:: Items ::
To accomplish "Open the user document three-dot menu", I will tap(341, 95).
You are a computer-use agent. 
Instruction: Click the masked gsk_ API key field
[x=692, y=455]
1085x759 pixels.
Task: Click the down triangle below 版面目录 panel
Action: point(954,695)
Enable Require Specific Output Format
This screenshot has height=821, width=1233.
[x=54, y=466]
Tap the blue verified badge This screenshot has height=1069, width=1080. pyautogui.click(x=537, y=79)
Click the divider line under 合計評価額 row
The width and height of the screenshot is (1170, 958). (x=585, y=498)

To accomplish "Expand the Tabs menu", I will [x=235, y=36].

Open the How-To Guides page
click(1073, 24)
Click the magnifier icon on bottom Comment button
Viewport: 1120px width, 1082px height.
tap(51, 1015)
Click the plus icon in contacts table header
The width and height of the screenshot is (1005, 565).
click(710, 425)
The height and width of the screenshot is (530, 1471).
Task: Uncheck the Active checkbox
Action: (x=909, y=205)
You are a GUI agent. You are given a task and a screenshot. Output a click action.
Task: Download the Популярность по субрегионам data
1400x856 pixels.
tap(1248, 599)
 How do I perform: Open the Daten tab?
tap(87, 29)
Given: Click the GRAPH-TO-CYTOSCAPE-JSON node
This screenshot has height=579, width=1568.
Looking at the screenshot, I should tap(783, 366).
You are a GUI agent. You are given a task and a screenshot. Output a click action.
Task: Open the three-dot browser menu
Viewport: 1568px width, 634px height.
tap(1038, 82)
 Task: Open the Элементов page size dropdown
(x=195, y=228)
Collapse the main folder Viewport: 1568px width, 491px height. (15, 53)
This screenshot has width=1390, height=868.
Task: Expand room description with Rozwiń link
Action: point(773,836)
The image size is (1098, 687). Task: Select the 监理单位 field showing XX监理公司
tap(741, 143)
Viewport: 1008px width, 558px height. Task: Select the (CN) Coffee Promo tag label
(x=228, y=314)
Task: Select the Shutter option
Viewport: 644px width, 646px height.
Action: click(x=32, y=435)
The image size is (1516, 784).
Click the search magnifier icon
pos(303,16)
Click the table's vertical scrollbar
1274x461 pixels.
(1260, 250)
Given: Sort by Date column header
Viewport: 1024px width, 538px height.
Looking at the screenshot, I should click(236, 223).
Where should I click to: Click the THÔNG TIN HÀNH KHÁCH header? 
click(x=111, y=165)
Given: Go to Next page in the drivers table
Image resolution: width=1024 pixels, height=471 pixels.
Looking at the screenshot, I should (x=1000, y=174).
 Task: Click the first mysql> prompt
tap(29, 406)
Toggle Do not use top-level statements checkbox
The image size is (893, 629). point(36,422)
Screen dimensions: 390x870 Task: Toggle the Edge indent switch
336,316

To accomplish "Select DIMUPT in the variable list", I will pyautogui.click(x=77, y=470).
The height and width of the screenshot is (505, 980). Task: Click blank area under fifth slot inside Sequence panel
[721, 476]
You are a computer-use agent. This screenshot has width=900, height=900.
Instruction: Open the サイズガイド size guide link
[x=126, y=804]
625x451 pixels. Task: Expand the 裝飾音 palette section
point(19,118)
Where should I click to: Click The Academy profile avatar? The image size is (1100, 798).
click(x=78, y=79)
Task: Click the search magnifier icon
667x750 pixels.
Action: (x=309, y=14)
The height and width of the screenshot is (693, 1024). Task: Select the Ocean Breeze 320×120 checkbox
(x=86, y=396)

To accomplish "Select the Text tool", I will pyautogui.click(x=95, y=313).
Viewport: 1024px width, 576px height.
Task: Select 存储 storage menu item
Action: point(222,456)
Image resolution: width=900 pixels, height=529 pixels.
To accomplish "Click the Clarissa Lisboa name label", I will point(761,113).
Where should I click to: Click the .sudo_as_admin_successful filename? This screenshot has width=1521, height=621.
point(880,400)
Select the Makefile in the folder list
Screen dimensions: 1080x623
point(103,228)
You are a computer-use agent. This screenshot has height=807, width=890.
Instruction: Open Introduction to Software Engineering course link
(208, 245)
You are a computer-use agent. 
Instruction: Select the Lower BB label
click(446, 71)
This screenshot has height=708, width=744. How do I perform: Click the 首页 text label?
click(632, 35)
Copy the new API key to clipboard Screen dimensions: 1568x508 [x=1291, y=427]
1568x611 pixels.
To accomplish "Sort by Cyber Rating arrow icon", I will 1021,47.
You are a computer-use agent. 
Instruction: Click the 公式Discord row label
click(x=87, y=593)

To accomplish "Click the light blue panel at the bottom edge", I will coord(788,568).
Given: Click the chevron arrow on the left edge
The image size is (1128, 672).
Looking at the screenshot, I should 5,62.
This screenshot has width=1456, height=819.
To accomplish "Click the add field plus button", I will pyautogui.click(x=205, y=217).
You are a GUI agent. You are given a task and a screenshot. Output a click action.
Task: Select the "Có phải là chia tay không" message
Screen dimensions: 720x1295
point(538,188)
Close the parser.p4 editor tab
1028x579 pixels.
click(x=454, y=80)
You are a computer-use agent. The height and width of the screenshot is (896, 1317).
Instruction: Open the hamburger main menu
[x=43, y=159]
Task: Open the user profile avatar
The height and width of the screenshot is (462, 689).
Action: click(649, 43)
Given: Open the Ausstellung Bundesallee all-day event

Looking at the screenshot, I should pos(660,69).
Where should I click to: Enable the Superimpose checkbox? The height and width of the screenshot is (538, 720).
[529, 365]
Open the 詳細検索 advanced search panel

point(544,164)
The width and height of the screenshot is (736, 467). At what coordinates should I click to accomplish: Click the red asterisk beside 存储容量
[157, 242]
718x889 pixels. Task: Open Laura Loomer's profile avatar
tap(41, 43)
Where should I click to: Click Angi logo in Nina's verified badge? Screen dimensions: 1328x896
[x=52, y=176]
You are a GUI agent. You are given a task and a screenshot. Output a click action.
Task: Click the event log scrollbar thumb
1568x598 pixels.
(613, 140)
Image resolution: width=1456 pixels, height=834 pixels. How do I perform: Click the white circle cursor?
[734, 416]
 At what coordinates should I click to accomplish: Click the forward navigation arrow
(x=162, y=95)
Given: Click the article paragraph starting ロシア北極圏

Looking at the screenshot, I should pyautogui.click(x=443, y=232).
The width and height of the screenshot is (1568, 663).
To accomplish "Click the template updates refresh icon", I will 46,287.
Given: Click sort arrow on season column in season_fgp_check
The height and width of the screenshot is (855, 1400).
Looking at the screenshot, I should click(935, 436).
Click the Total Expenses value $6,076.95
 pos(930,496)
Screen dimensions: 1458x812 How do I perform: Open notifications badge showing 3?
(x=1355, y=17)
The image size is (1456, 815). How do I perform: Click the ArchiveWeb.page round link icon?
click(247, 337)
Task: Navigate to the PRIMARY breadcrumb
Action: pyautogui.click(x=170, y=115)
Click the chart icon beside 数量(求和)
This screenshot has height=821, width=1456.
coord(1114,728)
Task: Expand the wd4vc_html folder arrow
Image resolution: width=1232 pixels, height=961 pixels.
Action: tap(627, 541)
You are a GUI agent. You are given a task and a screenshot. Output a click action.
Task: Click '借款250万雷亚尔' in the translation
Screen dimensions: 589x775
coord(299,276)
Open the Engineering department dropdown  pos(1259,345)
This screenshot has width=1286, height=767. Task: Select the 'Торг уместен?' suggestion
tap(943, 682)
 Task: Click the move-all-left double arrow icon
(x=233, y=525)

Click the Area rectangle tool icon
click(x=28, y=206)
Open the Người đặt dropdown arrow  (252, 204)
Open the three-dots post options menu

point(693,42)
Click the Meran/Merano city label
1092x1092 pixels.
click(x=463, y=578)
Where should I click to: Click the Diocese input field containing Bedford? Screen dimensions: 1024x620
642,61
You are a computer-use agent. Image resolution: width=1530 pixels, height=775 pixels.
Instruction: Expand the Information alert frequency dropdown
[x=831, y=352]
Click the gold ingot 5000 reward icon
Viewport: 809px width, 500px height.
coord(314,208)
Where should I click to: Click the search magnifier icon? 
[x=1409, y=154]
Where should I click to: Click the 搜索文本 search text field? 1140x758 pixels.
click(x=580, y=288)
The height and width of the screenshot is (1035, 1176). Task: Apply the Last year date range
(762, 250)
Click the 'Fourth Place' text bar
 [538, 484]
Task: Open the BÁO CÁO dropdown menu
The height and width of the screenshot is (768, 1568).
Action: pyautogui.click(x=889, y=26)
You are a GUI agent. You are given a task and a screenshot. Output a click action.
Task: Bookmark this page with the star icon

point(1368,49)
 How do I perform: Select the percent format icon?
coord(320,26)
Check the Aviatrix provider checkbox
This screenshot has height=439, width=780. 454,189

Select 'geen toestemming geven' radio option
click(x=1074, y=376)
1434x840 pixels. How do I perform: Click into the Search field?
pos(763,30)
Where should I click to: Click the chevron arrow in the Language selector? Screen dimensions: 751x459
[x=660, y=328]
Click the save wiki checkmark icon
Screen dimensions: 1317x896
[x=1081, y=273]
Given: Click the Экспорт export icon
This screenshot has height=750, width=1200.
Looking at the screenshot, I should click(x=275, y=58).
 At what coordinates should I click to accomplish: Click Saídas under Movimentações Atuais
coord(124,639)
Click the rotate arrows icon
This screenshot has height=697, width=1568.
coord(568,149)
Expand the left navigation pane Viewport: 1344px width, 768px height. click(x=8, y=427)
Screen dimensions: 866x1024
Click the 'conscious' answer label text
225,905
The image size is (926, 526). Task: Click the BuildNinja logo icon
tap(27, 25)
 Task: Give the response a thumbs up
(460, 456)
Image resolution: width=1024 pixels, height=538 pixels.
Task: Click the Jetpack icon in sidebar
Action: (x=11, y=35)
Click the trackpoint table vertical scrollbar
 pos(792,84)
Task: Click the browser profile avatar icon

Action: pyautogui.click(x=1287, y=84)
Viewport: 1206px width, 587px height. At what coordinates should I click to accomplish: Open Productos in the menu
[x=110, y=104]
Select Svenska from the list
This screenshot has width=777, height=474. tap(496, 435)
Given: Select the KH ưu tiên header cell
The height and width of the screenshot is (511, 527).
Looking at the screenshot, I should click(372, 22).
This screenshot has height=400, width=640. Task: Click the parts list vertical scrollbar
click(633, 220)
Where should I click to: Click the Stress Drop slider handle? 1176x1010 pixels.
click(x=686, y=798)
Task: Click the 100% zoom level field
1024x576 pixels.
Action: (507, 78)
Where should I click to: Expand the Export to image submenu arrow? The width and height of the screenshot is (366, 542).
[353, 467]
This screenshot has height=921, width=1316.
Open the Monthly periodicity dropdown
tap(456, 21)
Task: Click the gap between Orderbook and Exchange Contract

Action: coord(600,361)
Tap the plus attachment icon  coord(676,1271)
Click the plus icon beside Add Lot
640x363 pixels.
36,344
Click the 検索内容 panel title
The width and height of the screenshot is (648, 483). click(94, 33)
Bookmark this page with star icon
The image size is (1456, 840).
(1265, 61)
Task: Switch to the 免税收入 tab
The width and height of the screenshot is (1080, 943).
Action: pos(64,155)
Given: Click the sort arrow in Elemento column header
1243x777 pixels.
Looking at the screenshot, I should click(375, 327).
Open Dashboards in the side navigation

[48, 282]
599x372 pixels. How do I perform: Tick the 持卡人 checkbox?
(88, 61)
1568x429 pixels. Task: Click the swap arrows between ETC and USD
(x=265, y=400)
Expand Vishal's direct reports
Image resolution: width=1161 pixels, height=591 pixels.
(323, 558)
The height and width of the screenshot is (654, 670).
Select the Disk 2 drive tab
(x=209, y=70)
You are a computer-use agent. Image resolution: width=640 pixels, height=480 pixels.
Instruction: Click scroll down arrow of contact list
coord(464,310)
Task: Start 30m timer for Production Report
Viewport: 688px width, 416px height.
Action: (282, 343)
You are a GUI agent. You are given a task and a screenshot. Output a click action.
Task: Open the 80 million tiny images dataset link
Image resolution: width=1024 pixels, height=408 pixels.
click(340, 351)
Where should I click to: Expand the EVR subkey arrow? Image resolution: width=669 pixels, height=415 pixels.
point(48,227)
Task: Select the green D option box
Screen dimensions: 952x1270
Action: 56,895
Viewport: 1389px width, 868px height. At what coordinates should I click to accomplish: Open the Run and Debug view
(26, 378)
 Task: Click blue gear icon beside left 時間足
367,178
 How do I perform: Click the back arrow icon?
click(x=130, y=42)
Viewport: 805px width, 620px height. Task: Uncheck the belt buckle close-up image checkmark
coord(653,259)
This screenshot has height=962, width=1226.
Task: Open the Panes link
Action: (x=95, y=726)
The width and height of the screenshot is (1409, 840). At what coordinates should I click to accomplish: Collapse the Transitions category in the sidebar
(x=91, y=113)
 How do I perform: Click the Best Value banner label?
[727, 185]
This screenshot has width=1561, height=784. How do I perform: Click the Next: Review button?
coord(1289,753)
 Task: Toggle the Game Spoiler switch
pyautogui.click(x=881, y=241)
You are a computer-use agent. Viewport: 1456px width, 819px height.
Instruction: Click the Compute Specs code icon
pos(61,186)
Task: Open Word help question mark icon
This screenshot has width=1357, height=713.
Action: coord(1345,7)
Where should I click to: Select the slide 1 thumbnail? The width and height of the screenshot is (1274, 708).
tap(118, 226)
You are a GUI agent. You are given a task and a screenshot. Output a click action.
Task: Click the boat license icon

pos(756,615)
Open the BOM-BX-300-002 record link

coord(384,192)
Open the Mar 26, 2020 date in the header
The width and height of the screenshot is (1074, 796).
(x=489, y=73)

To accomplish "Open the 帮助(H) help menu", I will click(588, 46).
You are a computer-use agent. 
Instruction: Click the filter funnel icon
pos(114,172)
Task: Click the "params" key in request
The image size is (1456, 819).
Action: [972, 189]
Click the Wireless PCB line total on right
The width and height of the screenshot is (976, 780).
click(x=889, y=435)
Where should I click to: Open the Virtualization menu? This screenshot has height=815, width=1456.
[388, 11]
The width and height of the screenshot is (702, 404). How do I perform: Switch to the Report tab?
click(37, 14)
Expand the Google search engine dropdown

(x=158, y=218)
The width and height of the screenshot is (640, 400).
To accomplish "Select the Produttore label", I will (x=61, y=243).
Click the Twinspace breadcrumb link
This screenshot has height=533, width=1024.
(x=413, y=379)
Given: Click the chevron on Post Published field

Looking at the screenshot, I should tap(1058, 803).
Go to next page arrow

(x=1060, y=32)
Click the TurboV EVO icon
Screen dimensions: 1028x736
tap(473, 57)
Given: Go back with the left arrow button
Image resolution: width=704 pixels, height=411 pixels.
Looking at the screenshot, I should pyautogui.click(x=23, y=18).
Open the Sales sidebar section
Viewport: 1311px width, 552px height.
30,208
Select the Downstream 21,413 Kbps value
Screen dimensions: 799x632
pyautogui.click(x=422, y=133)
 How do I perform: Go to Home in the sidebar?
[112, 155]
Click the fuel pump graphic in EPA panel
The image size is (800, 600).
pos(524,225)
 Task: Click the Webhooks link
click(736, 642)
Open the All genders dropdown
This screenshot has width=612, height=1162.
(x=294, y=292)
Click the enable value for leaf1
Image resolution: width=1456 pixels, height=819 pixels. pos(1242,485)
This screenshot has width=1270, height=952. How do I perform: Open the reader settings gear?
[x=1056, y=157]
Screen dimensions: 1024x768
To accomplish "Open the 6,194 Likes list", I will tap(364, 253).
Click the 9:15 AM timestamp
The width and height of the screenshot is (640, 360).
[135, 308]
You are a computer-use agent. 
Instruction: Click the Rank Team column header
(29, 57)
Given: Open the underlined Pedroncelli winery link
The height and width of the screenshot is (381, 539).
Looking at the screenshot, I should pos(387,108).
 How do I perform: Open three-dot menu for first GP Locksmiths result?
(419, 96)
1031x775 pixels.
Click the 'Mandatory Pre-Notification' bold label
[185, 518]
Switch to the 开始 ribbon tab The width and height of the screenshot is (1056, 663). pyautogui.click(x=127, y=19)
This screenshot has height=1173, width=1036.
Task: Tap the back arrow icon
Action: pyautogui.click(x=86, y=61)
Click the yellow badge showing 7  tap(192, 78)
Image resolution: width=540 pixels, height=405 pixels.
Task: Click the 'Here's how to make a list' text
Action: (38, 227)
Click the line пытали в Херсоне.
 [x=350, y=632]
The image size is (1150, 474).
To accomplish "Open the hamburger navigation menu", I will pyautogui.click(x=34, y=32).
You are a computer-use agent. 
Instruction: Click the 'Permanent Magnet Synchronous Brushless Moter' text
:::
Exercise task:
Please count the lines of the records above that contain the string "tool", with case counting, and give only the number.

Complete answer:
2